→ **Instructions to follow**: With the pictures left out, transcribe exactly the lines from the one with "1529x784 pixels." through the end of the data.

(Extracted records)
*** Block opens ***
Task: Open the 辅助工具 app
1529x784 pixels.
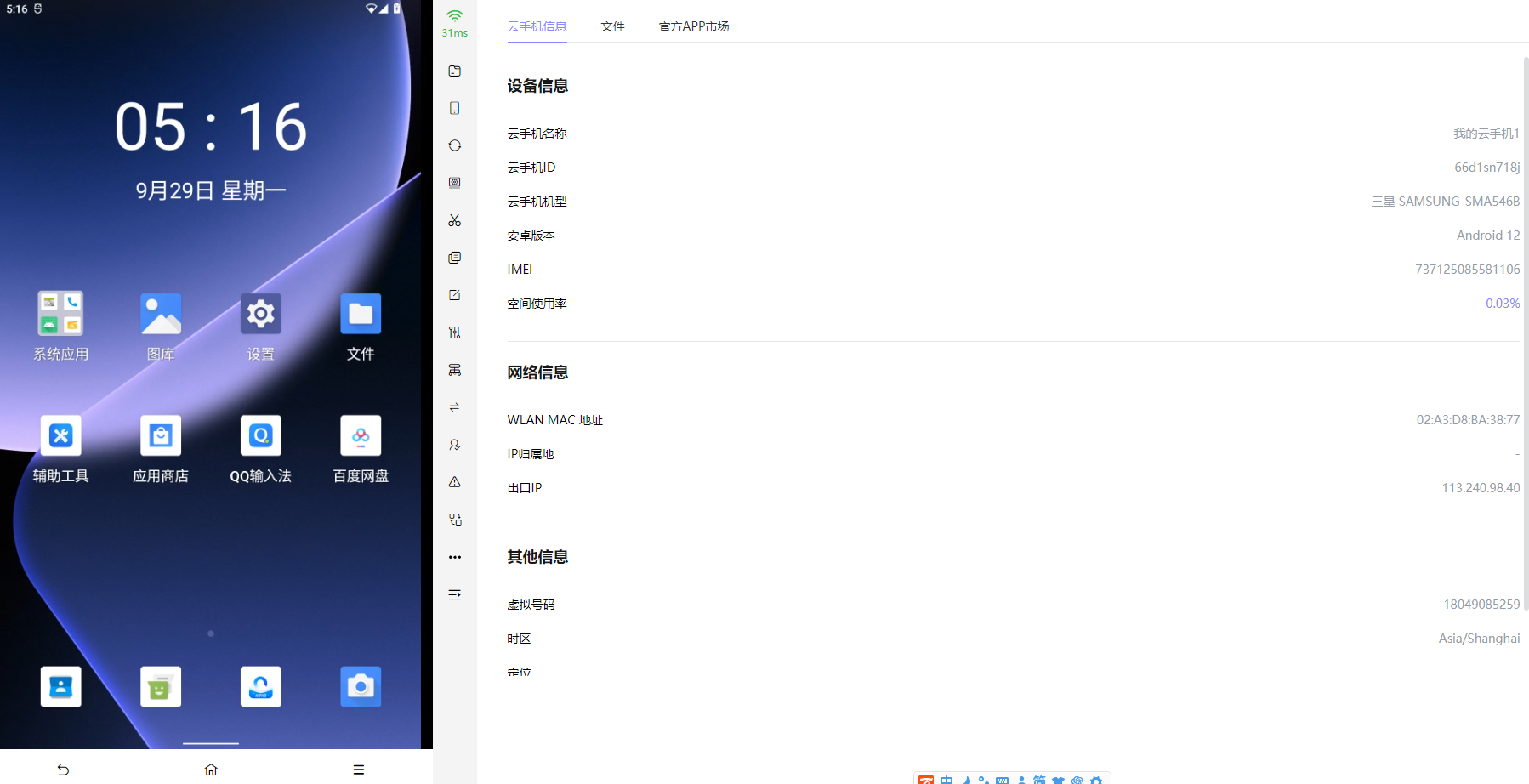Action: tap(60, 436)
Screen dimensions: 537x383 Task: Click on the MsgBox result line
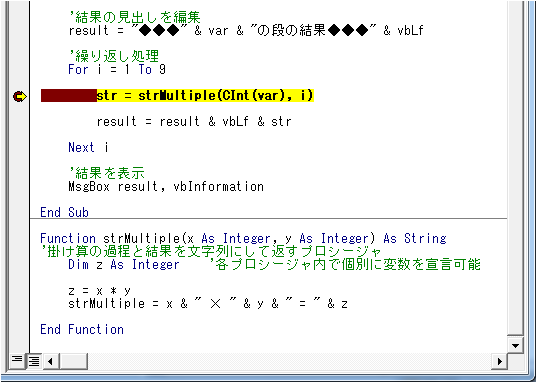pyautogui.click(x=166, y=186)
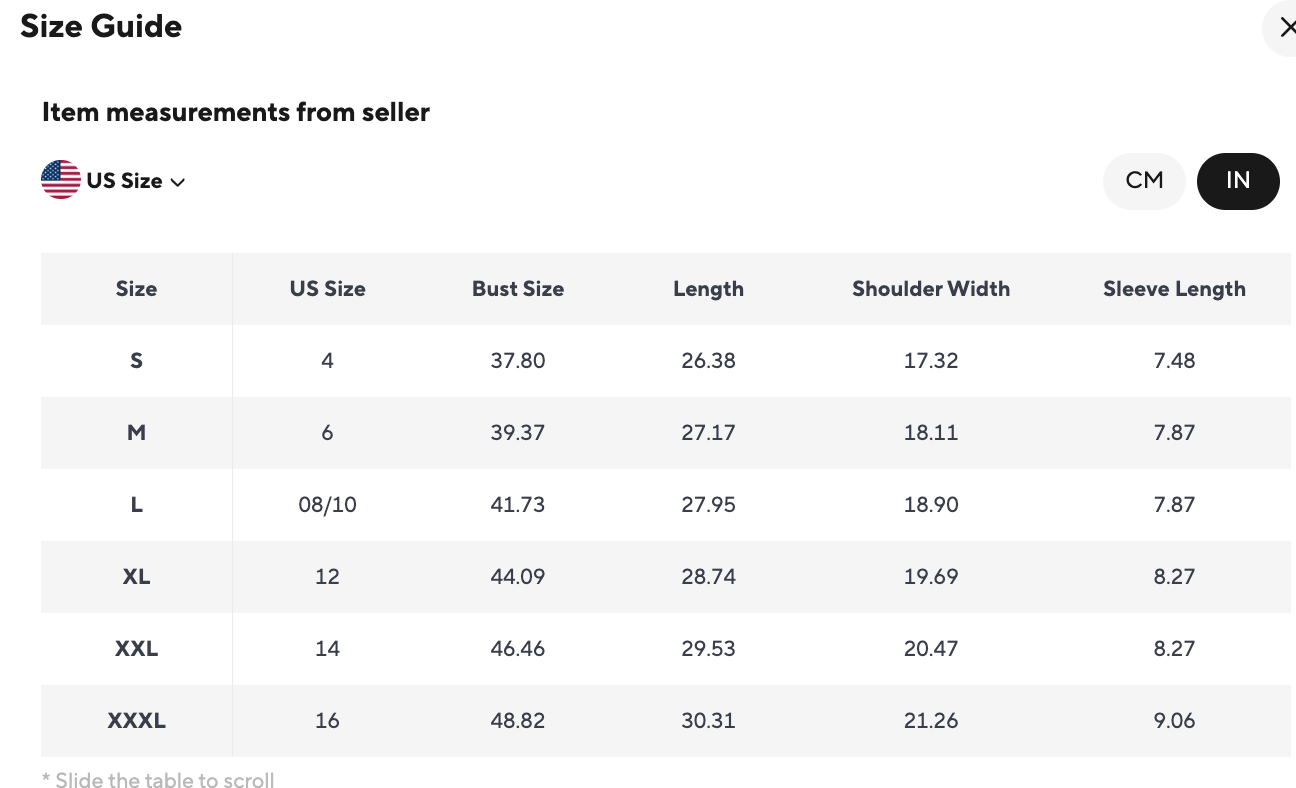Click the US flag icon

click(x=61, y=181)

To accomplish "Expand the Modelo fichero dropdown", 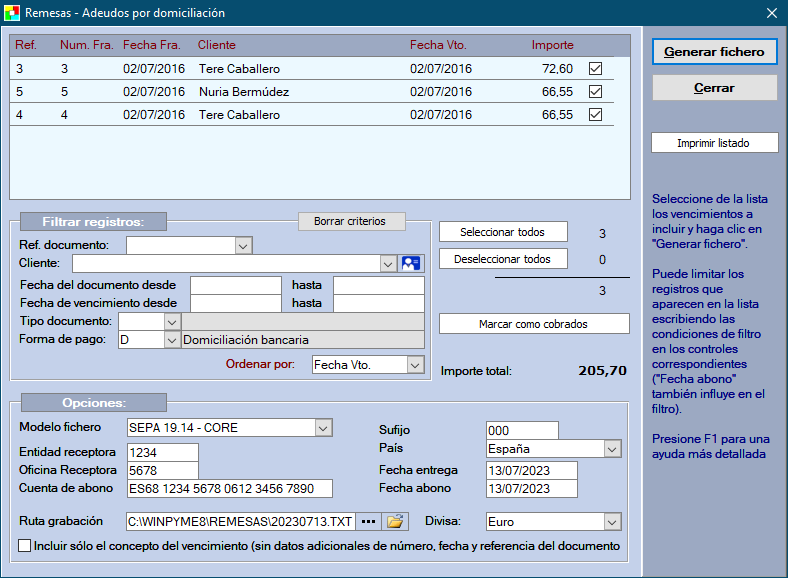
*** Block closes ***
→ **Written response**:
1529x784 pixels.
Action: tap(60, 436)
Screen dimensions: 537x383 Task: Click on the MsgBox result line
pyautogui.click(x=166, y=186)
Click the US flag icon

click(x=61, y=181)

To accomplish "Expand the Modelo fichero dropdown", 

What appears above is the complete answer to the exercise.